An early implementation of a Share management tool can be found at chifs/chifs-share. It's written in Rust and supports both CLI and Server mode.
This may get complex, but by no means insurmountable. Some challenges include:
- Dealing with information on hundreds of millions of files while still providing a fast querying interface
- Active monitoring of known Shares for reliability and file updates
- Having proper moderation tools to implement anti-spam, anti-abuse and custom filtering rules
Experiments to get to a usable Hub implementation are being done at chifs/chifs-hub.
Since a Hub exposes a web interface to discover files and since all the downloads happen over HTTP, a web browser is sufficient to download from the ChiFS network. But a standard web browser is not a very good download manager:
- No automatic resumption(?) when downloading from a slow and unreliable Share.

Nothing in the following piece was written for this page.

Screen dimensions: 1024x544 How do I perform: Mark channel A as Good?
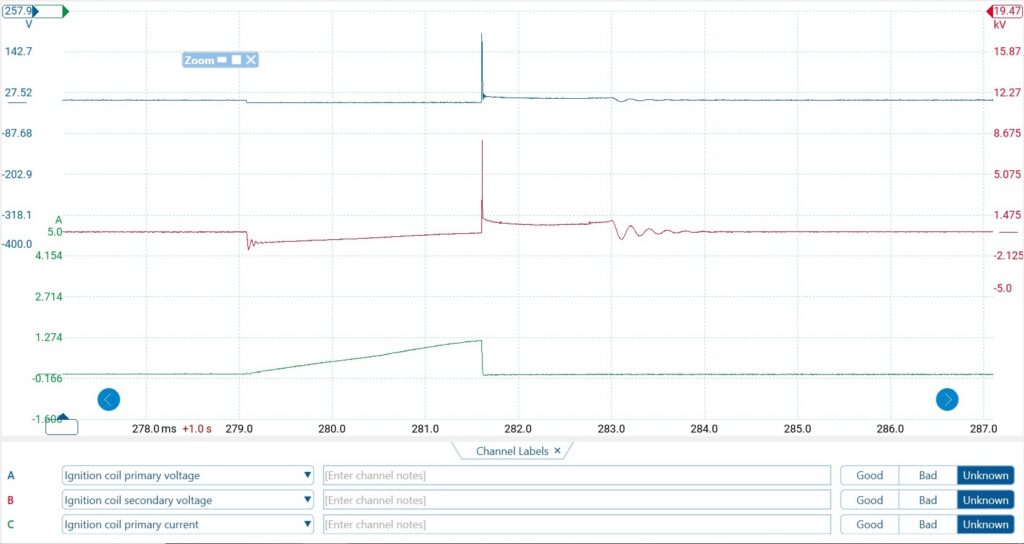point(869,476)
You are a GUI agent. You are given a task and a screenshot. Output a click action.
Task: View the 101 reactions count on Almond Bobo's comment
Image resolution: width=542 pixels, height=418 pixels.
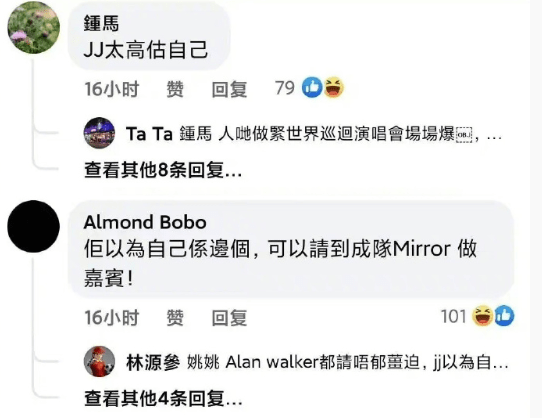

- No way to download a single file from multiple Shares (neither in parallel nor as fallback).
- No integrity checks.
Special ChiFS client implementations will be needed in order to have reliable downloading from multiple Shares. These could come in various forms:
- A browser plugin(?)
- A CLI tool to download a specific file or directory
- A GUI download manager
A client could also provide an alternative interface to the search and discovery functionality of Hubs, so there could be an integrated ChiFS GUI download tool that does not require the use of a web browser.
Comparison with other projects
DC++: This is my main source for inspiration. The DC network has "hubs", which are essentially curated lists of users who share files. Hubs facilitate presence notifications and file search. Users themselves offer their shared files to other users in the network. An essential part of the DC network is that all shared files are hashed, which allows for fast discovery of multiple users sharing the same file, thus allowing for faster and more resilient file downloads. The use of Merkle-tree hashing gives clients the opportunity to verify smaller chunks of downloaded files, to detect and handle corrupted sources early on. DC also offers chat functionality, but that is out of the scope of ChiFS. DC does not protect the privacy of its users.
"Hidden Wikis" are one approach in Tor to aid discoverability. These are okay for finding web services, but do not really provide a good platform for browsing, finding and publishing files.
There are also file upload services and dropbox-like projects for Tor. These are, at the moment, centralized and isolated islands of files. ChiFS could serve as an index on top of such services.
Tor Search Engines: Ahmia, Torch, Not Evil. These are close to what I wish to accomplish, but they're not distributed, do not support easy browsing of files, and lack file hashes to make it easy to find alternative sources for the same content. Adding a new site to the search index is a manual process, I hope to automate this with tooling. These search engines do offer full-text search and index dynamic web pages, both of which are out of the scope of ChiFS.